113 VICTORIA MEWS | A two-bedroom, two-and-a-half-bathroom condo built in 2016, listed for $1.3 million. 917-225-0831 – Credit – Karsten Moran for The New York Times

The least expensive property currently for sale is in Palmer Square, in the heart of the little downtown. This section was revitalized beginning in the 1930s (at the expense of a Black neighborhood there) and developed with apartments over shops. A furnished 272-square-foot condo in a 1932 shingled building is listed for $299,900, with a monthly homeowner fee of $258 and annual taxes of $5,372. The Residences at Palmer Square is a complex dating from 2012, with luxury condo units or townhouses that can be bought or rented.

An example of a loftier property somewhat removed from the center is a converted 121-year-old dairy barn with six bedrooms and a half-timbered tower that was originally an outbuilding on the Drumthwacket Estate, the official home of the governors of New Jersey. The price of that property, on two acres, recently dropped to $3.75 million, with annual taxes of $43,151.

The Vibe

A springtime Sunday shows Princeton at its best, with blossoms dripping from trees and street-side cafes humming. “People go in on the weekend just to walk around,” said Stephen Rounds, a local dentist, noting that shoppable village centers are especially attractive in car-centric New Jersey. Traffic snarls are one consequence; scarce and expensive street parking is another. (The local government has been working on solutions to both problems.)

70 PINE STREET | A three-bedroom, two-and-a-half-bathroom house, built in 1975 on 0.14 acres, listed for $978,500. 609-306-0899 – Credit Karsten Moran for The New York Times

As almost everywhere else, businesses have suffered during the pandemic. The empty shell of Brooks Brothers on Palmer Square reflects the store’s national failure; more personal was the announcement in October that Henry and Robert Landau, brothers who owned a woolens shop that had been operating in Princeton since 1955 (with a little Einstein museum tucked in the back), were bowing to economic pressures and retiring. But residents like Dr. Rounds, who look back to a time when the downtown was quieter and quirkier, see possibilities for the return of mom-and-pops. 

The Schools

Princeton Public Schools enrolls about 3,900 students in four kindergarten-through-fifth-grade elementary schools (Community Park, Johnson Park, Littlebrook and Riverside); one sixth-through-eighth-grade middle school; and one high school.
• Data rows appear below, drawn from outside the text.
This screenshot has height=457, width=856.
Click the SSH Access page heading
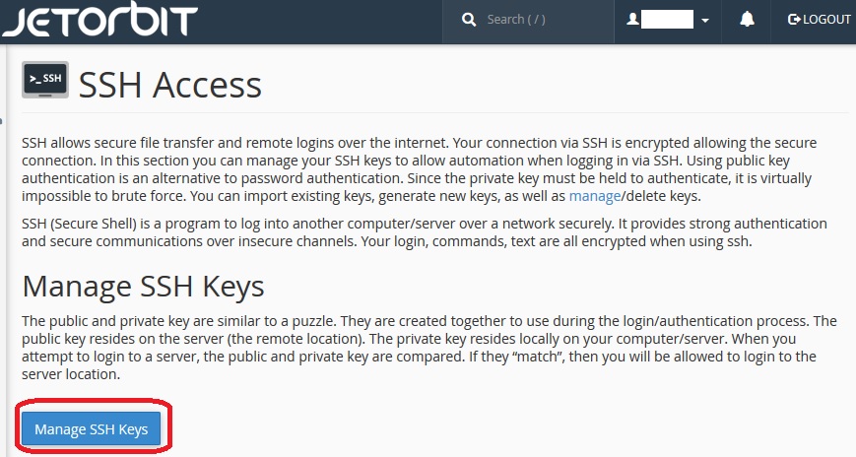pyautogui.click(x=169, y=85)
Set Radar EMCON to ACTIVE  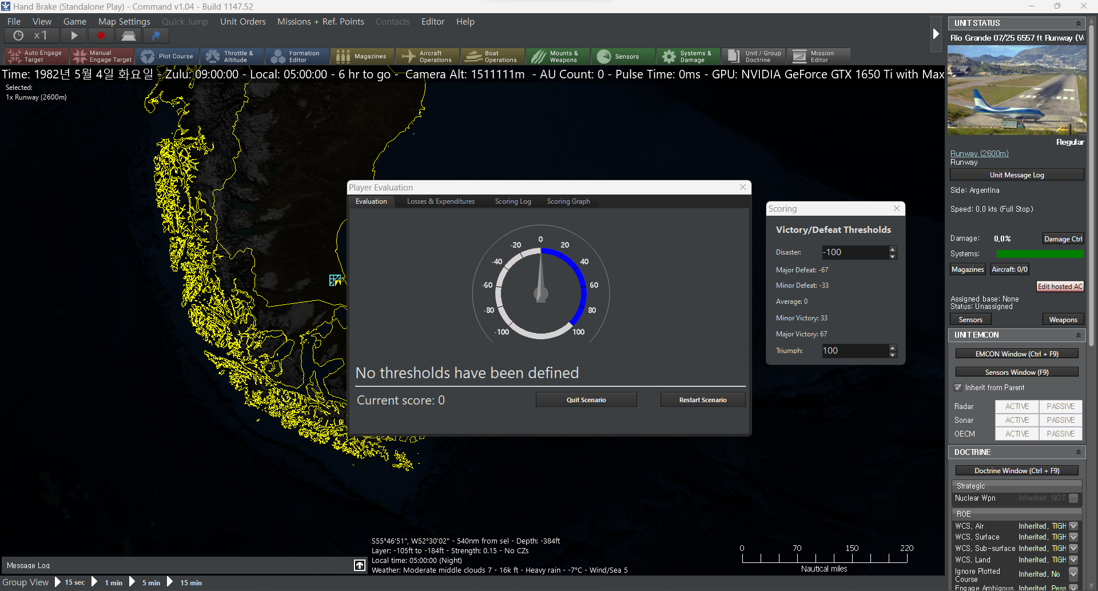click(1017, 406)
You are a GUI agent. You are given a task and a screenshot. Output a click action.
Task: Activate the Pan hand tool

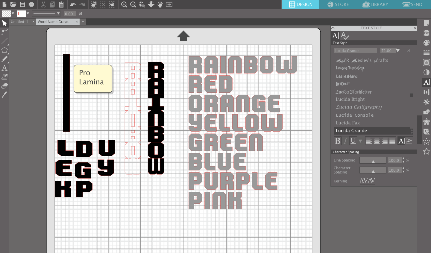161,4
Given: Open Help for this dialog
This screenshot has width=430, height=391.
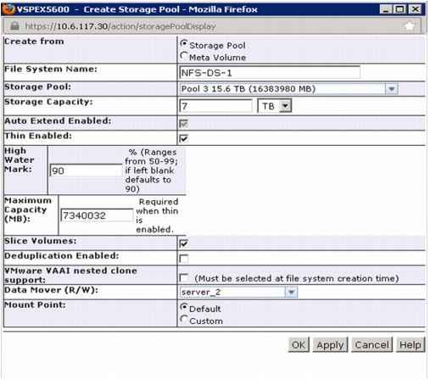Looking at the screenshot, I should tap(410, 344).
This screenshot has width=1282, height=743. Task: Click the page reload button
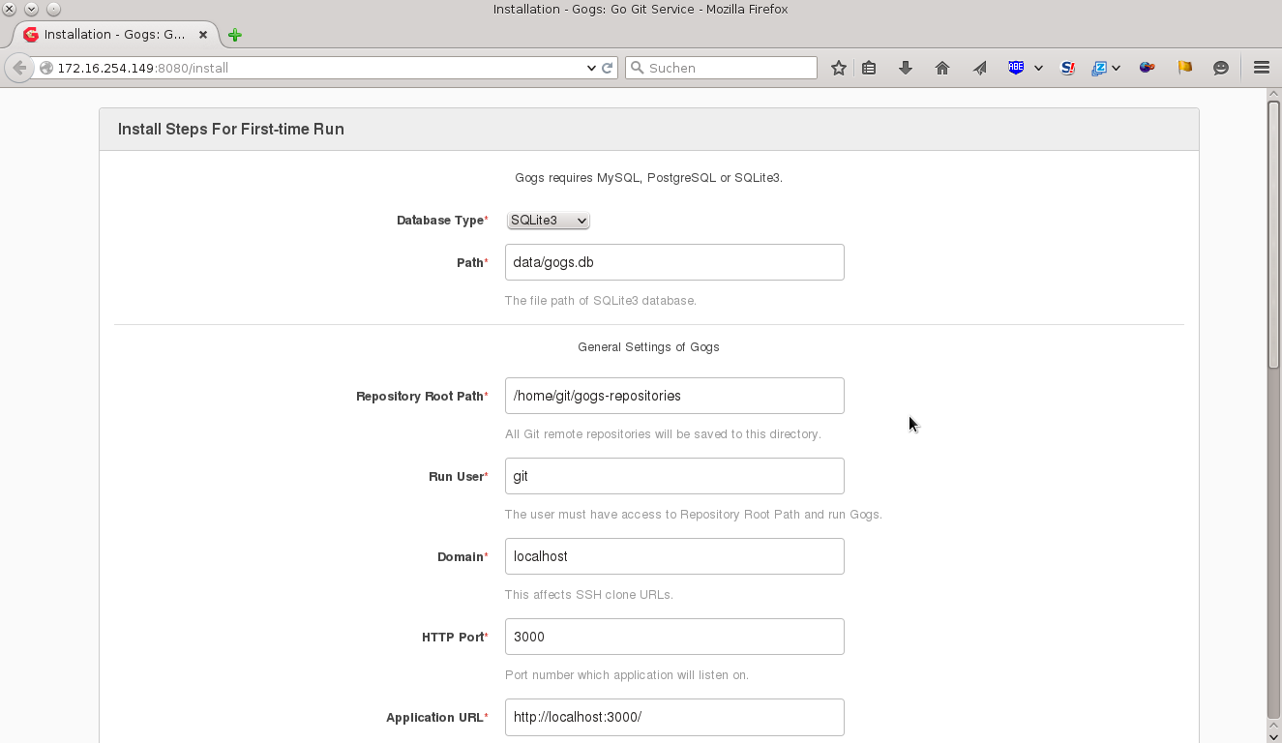pyautogui.click(x=609, y=68)
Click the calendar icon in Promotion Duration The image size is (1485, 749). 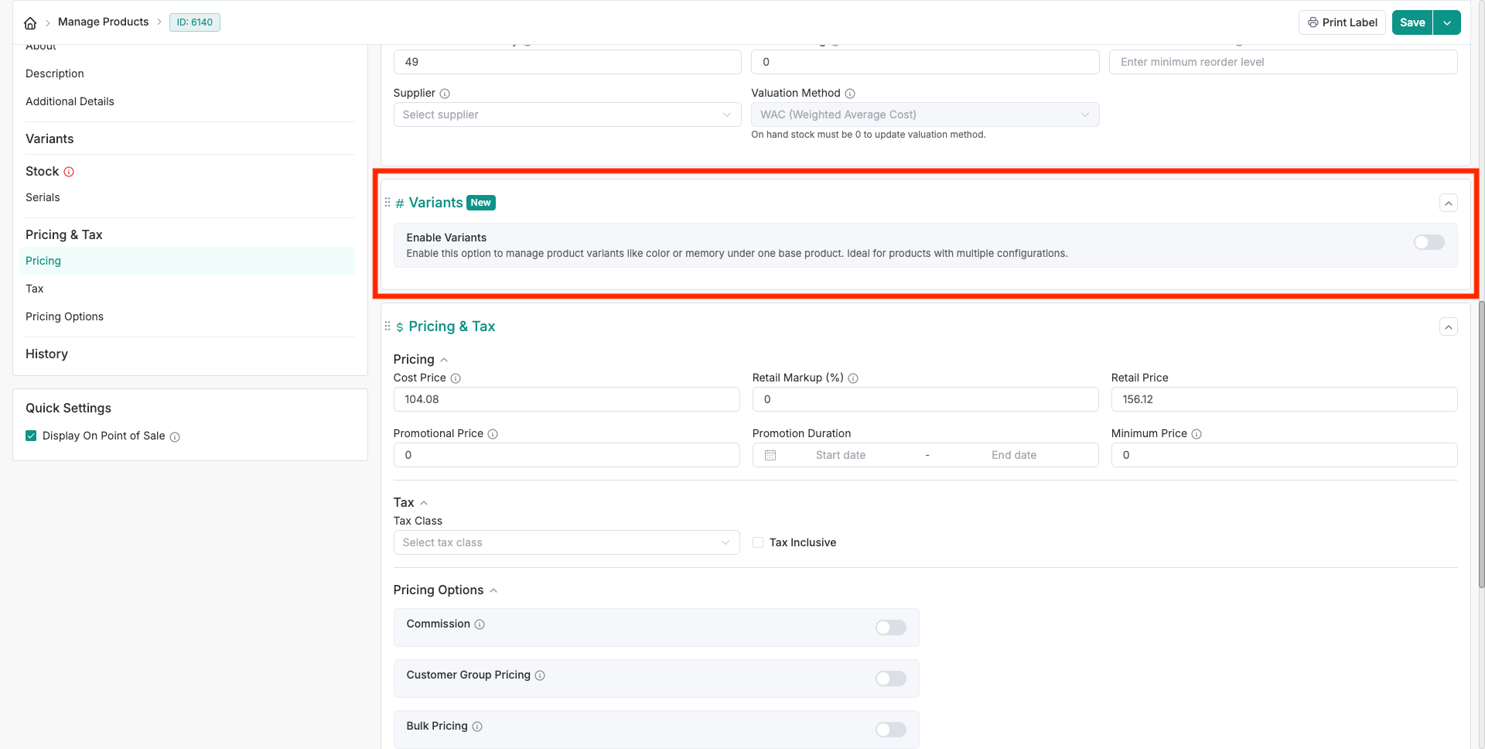pyautogui.click(x=770, y=455)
State regulations permitting, the district plans to reopen for full-time, in-person learning in September.

On 2018-19 state tests, the last for which comparative results are available, 78.4 percent of elementary and middle-school students met standards in English, versus 57.9 percent statewide, with a participation rate of 95.4 percent; 63.6 percent met standards in math, versus 44.5 percent statewide, with a participation rate of 99.5 percent.

During the 2019-20 school year, 74 percent of 11th and 12th grade students enrolled in at least one Advanced Placement or International Baccalaureate course, versus 35.7 percent statewide. The 32 subjects included microeconomics, music theory and Latin. Students may also arrange to take courses at Princeton University.

Average 2019-20 SAT scores were 646 in reading and writing and 655 in math, versus 536 in both subjects statewide.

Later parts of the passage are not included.